EXERCISE
In the records below, repeat exactly the lines between the line holding "Click the False answer label text" and the line holding "The width and", inclusive, and drop the pictures.

DATA FOR REVIEW
-=-=-=-=-

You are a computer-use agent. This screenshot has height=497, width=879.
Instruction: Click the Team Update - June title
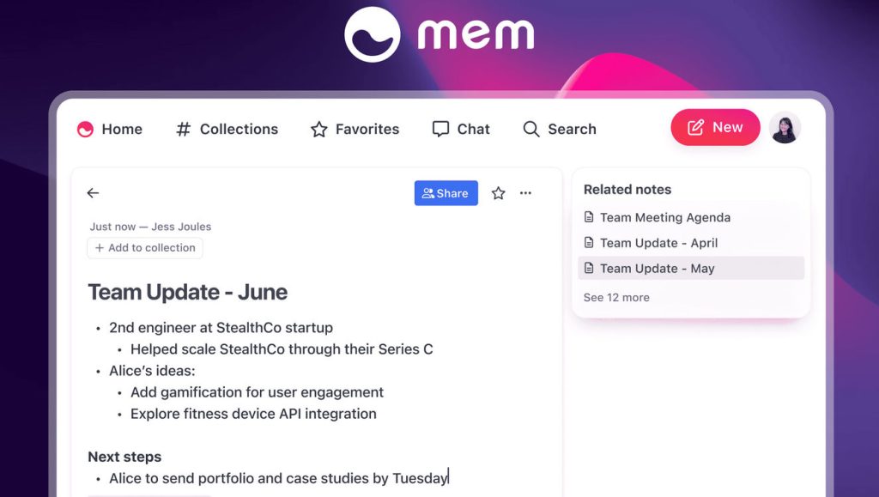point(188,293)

-=-=-=-=-

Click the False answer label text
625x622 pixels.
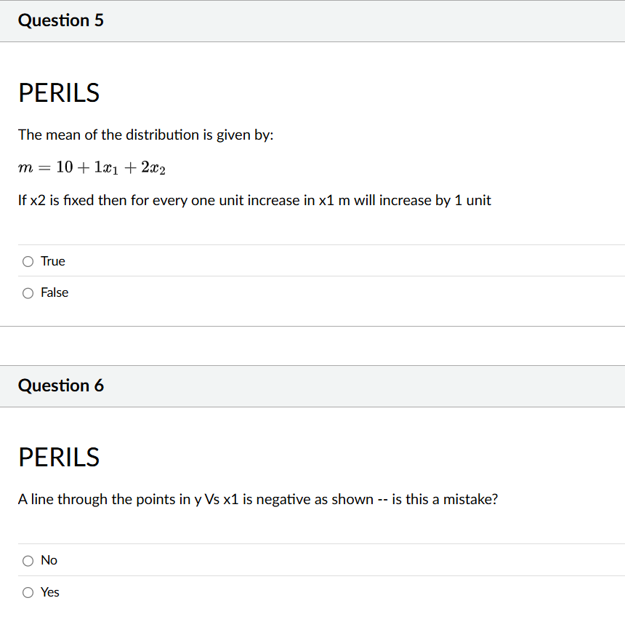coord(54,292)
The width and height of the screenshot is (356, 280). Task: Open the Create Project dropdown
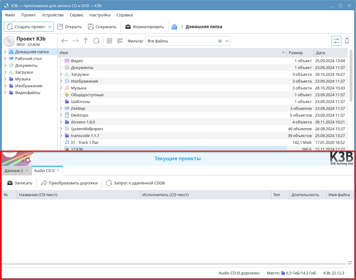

-=-=-=-=-

ANSWER BOX
Click the False answer label text
625x622 pixels.
coord(54,292)
The width and height of the screenshot is (356, 280). Task: Open the Create Project dropdown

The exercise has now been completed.